During (!!) and after the guided meditation, I really keyed in on thinking more about active meditation. Active meditation is about connecting to the here and now while engaging in daily activities. Examples include:
- Preparing food
You may have heard of a kind of free motion quilting called flow quilting (if not, my friend Leanne from Devoted Quilter explains it well in her flow quilting blog post). As you may know, I really love using walking foot quilting to quilt my quilts, but free motion quilting is a great tool to have in my toolkit and knowing how to transition from one motif to another in a smooth, flowing way is really powerful. When I’m looking for free motion quilting motif ideas, I look back on previous quilts like the Improv Patchwork mini shown above for ideas. However, in flow quilting instead of lots of stopping, consideration, and starting, you simply quilt a motif for a little bit and then transition to a different motif, aiming to keep the transitions as smooth as possible.

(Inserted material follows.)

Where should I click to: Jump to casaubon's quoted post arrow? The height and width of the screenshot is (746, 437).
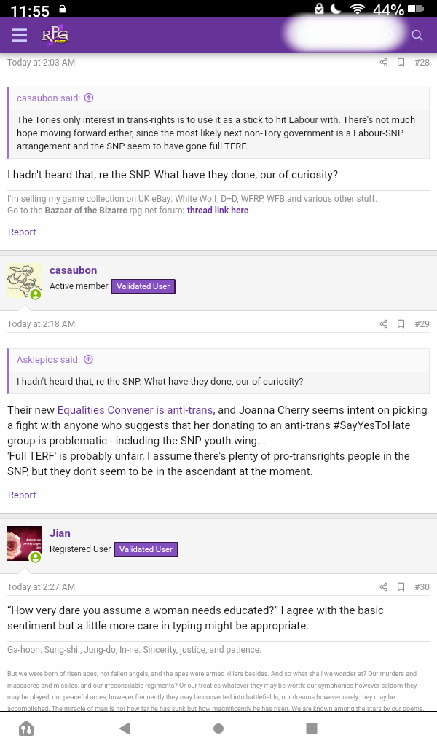coord(89,98)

I really like thinking of flow quilting because of the way it ties in with the idea of a state of flow, or that feeling of being completely absorbed in something; complete immersion. Flow experiences can happen when you are doing something you enjoy and at which you are skilled and is often associated with creative work such as painting, drawing, or writing, but it also can occur when you are engaged in a physical activity like dancing or running. To my mind, quilting is the perfect blend of a creative and physical activity; as you well know, quilting can take a lot of physical effort!
Which isn’t to say that you can only achieve a state of flow while doing free motion or flow quilting. I can find myself in that state while I am walking foot quilting, as long as I allow myself to be completely focused on the quilting and in the moment. I can also definitely get into a state of flow when I am hand stitching down binding.

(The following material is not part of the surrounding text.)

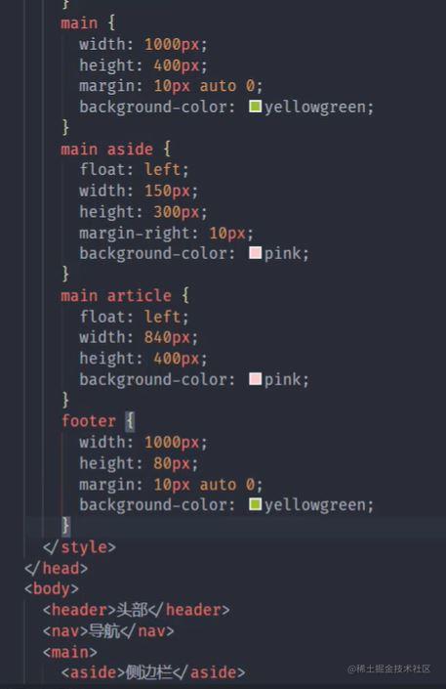446x689 pixels.
Task: Click yellowgreen color swatch in footer rule
Action: pyautogui.click(x=255, y=504)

Just like when I am meditating, I can find that my thoughts jump off the rails even after having achieved a state of flow for a period of time. Sometimes I jump straight into spiraling thoughts about some embarrassing past event or memory. Or straight into stress and concern about how the quilting is coming together (is this really the best quilting plan? does this look like garbage? should I rip this all out?) or how the quilt is finishing or what I perceive I *should* be doing.
At those times, when I am far from feeling peaceful and nowhere near a state of flow, I like to stand up, stretch, and take a few deep belly breaths. Then I evaluate: what do I need now? Do I need to put on some music, an audiobook, or a podcast to help ease my mind out of the thought spirals? Do I need to get some water or food and take a break and come back later?
Am I always able to achieve a state of flow or a feeling of active meditation while I am quilting? Definitely not! Over the years, I have found that as my skill has increased, I am more likely to be able to find that feeling, but every project and every day is different. Have you ever slipped into this active meditation kind of state while you were cutting, piecing, quilting, or putting in the final stitches for the binding?
Studies purport that meditation can reduce stress, help in relief of anxiety and anxiety-related symptoms, improve mental health, improve self-awareness, and help with sleep. I don’t know about you, but when I’m feeling overloaded, spending a few minutes with fabric in one way or another (pulling fabric to make a color palette, sewing a few things, stitching on a binding) really does help me feel more centered and calm.
So is quilting meditation? I vote that, yes, it certainly can be… as long as it’s not what is causing me stress!
As always, there is a lot more to this topic than I articulated in this post. I’d love to get your thoughts through the comments and I look forward to the conversation we will have.